Melissa hesitated to reply, as though she might again need to apologize for leaving her friend behind without word of another visit or call. “Yes.”
They were both silent for a moment, still standing somewhat close together in the small hallway that led from Simone’s reading room to the kitchen. The embers in the fireplace were still crackling, and in an almost rhythmic fashion, the snow blew unabashedly against the window panes as if in protest to the barrier placed between them and the warm glow.
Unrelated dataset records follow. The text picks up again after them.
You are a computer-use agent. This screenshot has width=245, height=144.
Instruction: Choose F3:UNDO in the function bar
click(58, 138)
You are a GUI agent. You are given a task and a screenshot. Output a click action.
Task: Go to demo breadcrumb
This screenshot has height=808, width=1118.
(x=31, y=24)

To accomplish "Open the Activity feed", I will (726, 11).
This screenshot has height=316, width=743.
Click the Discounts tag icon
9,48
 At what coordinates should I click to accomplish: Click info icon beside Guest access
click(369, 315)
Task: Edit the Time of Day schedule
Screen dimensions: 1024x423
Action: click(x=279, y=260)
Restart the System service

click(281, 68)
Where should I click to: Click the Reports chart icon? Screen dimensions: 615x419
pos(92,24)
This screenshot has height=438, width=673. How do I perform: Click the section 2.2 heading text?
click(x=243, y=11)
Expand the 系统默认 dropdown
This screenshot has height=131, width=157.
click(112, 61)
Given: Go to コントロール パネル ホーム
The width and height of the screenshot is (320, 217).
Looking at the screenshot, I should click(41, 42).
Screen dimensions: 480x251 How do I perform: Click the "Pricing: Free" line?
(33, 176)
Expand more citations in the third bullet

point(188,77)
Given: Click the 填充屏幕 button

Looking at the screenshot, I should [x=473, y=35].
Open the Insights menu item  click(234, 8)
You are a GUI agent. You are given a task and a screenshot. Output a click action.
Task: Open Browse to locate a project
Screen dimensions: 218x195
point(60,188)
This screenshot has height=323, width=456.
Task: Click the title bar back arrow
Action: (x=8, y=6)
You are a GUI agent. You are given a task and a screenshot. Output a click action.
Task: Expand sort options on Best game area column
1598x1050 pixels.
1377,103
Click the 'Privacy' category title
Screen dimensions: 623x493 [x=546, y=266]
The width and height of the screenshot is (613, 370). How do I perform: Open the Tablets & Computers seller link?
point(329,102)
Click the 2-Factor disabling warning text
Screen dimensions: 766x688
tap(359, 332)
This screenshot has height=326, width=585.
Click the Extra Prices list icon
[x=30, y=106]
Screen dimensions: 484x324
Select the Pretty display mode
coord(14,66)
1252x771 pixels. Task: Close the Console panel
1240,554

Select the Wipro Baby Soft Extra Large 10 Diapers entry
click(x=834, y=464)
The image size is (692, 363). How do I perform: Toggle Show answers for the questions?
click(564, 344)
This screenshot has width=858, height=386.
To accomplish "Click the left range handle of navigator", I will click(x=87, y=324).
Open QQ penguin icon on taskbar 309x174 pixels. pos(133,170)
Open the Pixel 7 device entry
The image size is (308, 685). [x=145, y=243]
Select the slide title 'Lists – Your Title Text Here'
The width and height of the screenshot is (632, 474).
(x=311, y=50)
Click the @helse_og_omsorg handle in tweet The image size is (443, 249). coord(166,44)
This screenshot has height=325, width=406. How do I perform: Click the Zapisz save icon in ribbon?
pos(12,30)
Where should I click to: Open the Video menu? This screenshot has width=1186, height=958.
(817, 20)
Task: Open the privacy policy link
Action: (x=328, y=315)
Simone was the first to move in the direction of the kitchen. “I’m going to make some hot tea, would you care for any?”
“I appreciate it, yes…”
“I want you to know that I am okay. I know you are worried- I can even see it in your face now. I am fine, I assure you. I know I am an eccentric, and I am okay with that. I also know I am brilliant, intelligent, belligerent, bold, strong, and full of love. With that, how can I be anything other than okay? I know I have my moments- I go a bit far, at times. And I know you get me. I only wish I could invite you, or anyone for that matter, inside my experience! I get so lonely sometimes knowing that I will never really be able to share what I experience with another person. But despite that, I am just fine- and I love that you care enough about me to have concern. I will miss you terribly when you go.”
The two of them prepared their Earl Grey tea, and took the warm mugs cupped in their cold hands back to the reading room to sit and enjoy the scenery. Simone gently stoked the fire back to life and threw another couple of logs on the feed the flames. They each took their favorite seats, smiled to each other over the steam rising in front of their faces from the piping hot liquid evaporating from their cups, and turned their eyes toward the dancing flames.